We went on more dates. We said were scared of how we felt for one another because we weren’t sure if we were ready for it. We found out we’re both runners. We chose not to run. We realized we’d rather be scared and figuring it out together than safe and apart. I never stopped swooning when she looked at me. I never stopped missing her when she was gone. I woke up one morning after we’d dropped our “no sleepovers” boundary about six months into our rollercoaster courtship and felt safer and warmer than I had in years and realized we’d fallen asleep in each others arms. I’d slept the entire night with my head on her chest, her hand on my back, our hearts dancing with each other all night long. This was NOT a thing I did.

Any former version of me would’ve panicked but I knew in that moment it was a thing I did want to do. I wanted it then, I wanted it the next day, I wanted it forever. With her. It didn’t matter how hard I’d tried to talk myself out of wanting it, love went right ahead and booked me a ticket on its flight anyway. When she woke up and realized how we’d slept she was surprised at first too. Then she looked at me and smiled. I felt weak. Then she kissed me and said “ I feel so safe with you” and my heart filled with light. With warmth. With love. I wanted to say so just then but per usual got in my own way and got scared. I wasn’t sure if I could trust it, or trust myself with her. I waited. I wanted her to say it first. It was excruciating. I’m a Sagittarius and youngest child so if there’s one thing I can be it’s stubborn but a few weeks later I couldn’t take it anymore. I very bravely asked her “What would you do if I said a thing that’s a big thing.” She looked at me like the oldest child she is, completely uninterested in my games and said “What would I do if you said I love you? I’d say I love you too. There. Is that better? I love you Reneice. I do. You can stop being a wimp about it now.” It was perfect. Still is.

KaeLyn, Staff Writer

Falling in love for me has always been accidental and often for the wrong person at the wrong time. It’s hard to pinpoint. Falling out of love feels more clear to me. I know I don’t love an ex anymore when I look at them, at their face, and I don’t find them beautiful. Or, rather, I can fixate on the flaws, the devastatingly normal things about them, a scar on their cheek or a pimple or the way their eyebrows are asymmetrical. But that’s not what this roundtable is about.

I said I loved Waffle way before I knew if I meant it. We had… tumultuous beginnings and the sex was incredible and intense, but the relationship was confusing and rocky. It was in bed, about two months into formally dating and several into hooking up, that I blurted out, “I love you!” I had just ended a long-term relationship and it was something that felt natural in the moment, but immediately terrifying when I realized what I’d said. Everything stopped abruptly and I laid there with my eyes wide for a few seconds. It was so unlike me and Waffle responded in the best way. He said, “I love you, too,” and immediately moved on. It definitely could have killed the vibe, but we both just kind of pretended it was fine and continued. Later when we talked about it, he wasn’t mad that I wasn’t sure if I meant it. He knew I totally freaked myself out.
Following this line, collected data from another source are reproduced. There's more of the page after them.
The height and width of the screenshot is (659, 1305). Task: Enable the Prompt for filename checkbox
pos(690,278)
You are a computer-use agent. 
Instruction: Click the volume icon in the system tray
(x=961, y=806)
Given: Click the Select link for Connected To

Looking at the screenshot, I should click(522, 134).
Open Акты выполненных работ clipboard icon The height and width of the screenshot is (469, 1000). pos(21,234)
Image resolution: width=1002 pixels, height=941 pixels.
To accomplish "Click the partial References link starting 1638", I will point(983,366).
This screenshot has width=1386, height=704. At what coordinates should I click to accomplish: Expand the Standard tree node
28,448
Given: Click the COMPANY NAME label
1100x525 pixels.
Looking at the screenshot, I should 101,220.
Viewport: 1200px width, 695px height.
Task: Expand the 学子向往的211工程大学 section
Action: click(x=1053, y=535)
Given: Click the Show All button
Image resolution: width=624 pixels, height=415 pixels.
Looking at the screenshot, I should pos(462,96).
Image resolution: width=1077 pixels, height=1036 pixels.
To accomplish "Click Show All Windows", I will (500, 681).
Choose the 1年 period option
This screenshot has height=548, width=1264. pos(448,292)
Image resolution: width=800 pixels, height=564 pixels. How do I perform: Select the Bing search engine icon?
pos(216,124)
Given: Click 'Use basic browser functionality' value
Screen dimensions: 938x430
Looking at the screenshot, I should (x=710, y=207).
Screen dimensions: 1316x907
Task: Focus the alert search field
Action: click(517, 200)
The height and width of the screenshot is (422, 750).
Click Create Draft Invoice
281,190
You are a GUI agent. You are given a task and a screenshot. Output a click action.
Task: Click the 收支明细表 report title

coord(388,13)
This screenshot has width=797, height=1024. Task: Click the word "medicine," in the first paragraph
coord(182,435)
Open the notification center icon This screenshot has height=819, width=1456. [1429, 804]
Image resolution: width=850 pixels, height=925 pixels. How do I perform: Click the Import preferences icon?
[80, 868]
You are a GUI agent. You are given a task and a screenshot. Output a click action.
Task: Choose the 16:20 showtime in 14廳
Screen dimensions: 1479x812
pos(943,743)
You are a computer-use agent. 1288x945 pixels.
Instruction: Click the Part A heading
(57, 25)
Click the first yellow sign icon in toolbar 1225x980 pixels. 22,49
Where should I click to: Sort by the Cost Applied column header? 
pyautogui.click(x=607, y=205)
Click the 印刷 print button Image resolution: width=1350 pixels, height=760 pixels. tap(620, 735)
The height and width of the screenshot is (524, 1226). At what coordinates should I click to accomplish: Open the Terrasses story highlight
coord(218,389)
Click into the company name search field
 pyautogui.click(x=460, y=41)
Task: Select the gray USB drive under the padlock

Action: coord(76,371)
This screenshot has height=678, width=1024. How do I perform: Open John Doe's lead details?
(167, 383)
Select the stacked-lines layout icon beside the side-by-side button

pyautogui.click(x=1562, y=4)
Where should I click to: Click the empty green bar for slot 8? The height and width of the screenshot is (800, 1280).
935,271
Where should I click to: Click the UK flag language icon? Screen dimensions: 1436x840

I guess I don’t know when I first fell in love with Waffle. Our beginnings were tawdry and complex and scary and kind of awful. And it was one of those deals where a friendship love turned quickly into a more-than-friends love and it was also a forbidden love (neither of us was available when we kissed) and there were trust issues and messed up histories and it was just…a lot. I committed to our love when I knew that we had done the work to be healthy as individuals and as a couple and that we were both willing to put hard work into our relationship, which took seven whole years. Even on our wedding day in 2011, that wasn’t the day I felt love most intensely for Waffle.

That day was the day Remi was born. It’s almost cliche, but I have never in my life felt more connected to another person. I’ve never been more vulnerable, more open and raw, or in more actual physical pain than when I was in labor. Every time I reached for Waffle, he was right there, for over 24 hours. He was right there with me, pouring warm water over my back as I screamed into a towel in the bathtub, catching me when I reached for him, letting me hang off him with all my weight, feeding me ice chips, and holding my hand for every contraction when I’d been laboring for hours and hours and I whispered, “I don’t know if I can do this,” and finally, being right there watching in the mirror with me when our child came into the world. I’ve never felt more in tune with Waffle, more in love with him and with us. You should know that I take pride in my pain tolerance and that I hate asking for help. You should know that I’m usually the one who takes the lead in stressful situations and the chill one when things get intense. I’ve never trusted that someone would be there if I allowed myself to be totally exposed.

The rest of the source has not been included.